__A run of records__

..........

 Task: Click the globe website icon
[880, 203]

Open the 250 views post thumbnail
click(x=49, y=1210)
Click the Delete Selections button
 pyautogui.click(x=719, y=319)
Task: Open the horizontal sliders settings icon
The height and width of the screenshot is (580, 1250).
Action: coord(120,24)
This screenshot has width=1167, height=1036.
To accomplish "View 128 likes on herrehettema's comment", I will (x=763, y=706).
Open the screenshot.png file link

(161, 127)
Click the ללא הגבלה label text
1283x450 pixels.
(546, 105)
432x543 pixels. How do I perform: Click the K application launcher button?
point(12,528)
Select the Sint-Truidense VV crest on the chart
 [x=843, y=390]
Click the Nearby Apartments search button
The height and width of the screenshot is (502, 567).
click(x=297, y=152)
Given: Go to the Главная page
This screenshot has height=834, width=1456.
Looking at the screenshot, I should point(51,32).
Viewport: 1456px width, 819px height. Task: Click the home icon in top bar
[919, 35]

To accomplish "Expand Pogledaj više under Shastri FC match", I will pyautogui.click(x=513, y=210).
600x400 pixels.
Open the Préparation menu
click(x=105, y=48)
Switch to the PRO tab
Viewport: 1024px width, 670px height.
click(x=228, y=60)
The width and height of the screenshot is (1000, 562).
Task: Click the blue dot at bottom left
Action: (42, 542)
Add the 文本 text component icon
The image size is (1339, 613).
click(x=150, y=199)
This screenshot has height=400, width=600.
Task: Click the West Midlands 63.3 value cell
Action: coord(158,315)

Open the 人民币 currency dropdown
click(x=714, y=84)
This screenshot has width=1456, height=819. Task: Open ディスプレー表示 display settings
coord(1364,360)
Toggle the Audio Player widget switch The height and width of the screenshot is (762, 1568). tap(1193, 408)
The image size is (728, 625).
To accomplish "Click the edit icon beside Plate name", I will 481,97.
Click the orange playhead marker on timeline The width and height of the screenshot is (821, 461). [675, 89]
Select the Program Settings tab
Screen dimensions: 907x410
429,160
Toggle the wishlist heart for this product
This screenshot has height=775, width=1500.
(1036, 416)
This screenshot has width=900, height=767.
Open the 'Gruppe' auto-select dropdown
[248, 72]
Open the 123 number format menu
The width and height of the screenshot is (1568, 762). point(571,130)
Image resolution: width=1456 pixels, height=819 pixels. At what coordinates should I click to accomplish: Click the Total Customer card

..........

__TASK INSTRUCTIONS__
Rewrite every one of these lines, swapping "dropdown" for "drop-down list" and keeping all other text the same.

__SOLUTION FOR THIS TASK__
 Task: Click the globe website icon
[880, 203]

Open the 250 views post thumbnail
click(x=49, y=1210)
Click the Delete Selections button
 pyautogui.click(x=719, y=319)
Task: Open the horizontal sliders settings icon
The height and width of the screenshot is (580, 1250).
Action: coord(120,24)
This screenshot has width=1167, height=1036.
To accomplish "View 128 likes on herrehettema's comment", I will (x=763, y=706).
Open the screenshot.png file link

(161, 127)
Click the ללא הגבלה label text
1283x450 pixels.
(546, 105)
432x543 pixels. How do I perform: Click the K application launcher button?
point(12,528)
Select the Sint-Truidense VV crest on the chart
 [x=843, y=390]
Click the Nearby Apartments search button
The height and width of the screenshot is (502, 567).
click(x=297, y=152)
Given: Go to the Главная page
This screenshot has height=834, width=1456.
Looking at the screenshot, I should point(51,32).
Viewport: 1456px width, 819px height. Task: Click the home icon in top bar
[919, 35]

To accomplish "Expand Pogledaj više under Shastri FC match", I will pyautogui.click(x=513, y=210).
600x400 pixels.
Open the Préparation menu
click(x=105, y=48)
Switch to the PRO tab
Viewport: 1024px width, 670px height.
click(x=228, y=60)
The width and height of the screenshot is (1000, 562).
Task: Click the blue dot at bottom left
Action: (42, 542)
Add the 文本 text component icon
The image size is (1339, 613).
click(x=150, y=199)
This screenshot has height=400, width=600.
Task: Click the West Midlands 63.3 value cell
Action: coord(158,315)

Open the 人民币 currency drop-down list
click(x=714, y=84)
This screenshot has width=1456, height=819. Task: Open ディスプレー表示 display settings
coord(1364,360)
Toggle the Audio Player widget switch The height and width of the screenshot is (762, 1568). tap(1193, 408)
The image size is (728, 625).
To accomplish "Click the edit icon beside Plate name", I will 481,97.
Click the orange playhead marker on timeline The width and height of the screenshot is (821, 461). [675, 89]
Select the Program Settings tab
Screen dimensions: 907x410
429,160
Toggle the wishlist heart for this product
This screenshot has height=775, width=1500.
(1036, 416)
This screenshot has width=900, height=767.
Open the 'Gruppe' auto-select drop-down list
[248, 72]
Open the 123 number format menu
The width and height of the screenshot is (1568, 762). point(571,130)
Image resolution: width=1456 pixels, height=819 pixels. At what coordinates should I click to accomplish: Click the Total Customer card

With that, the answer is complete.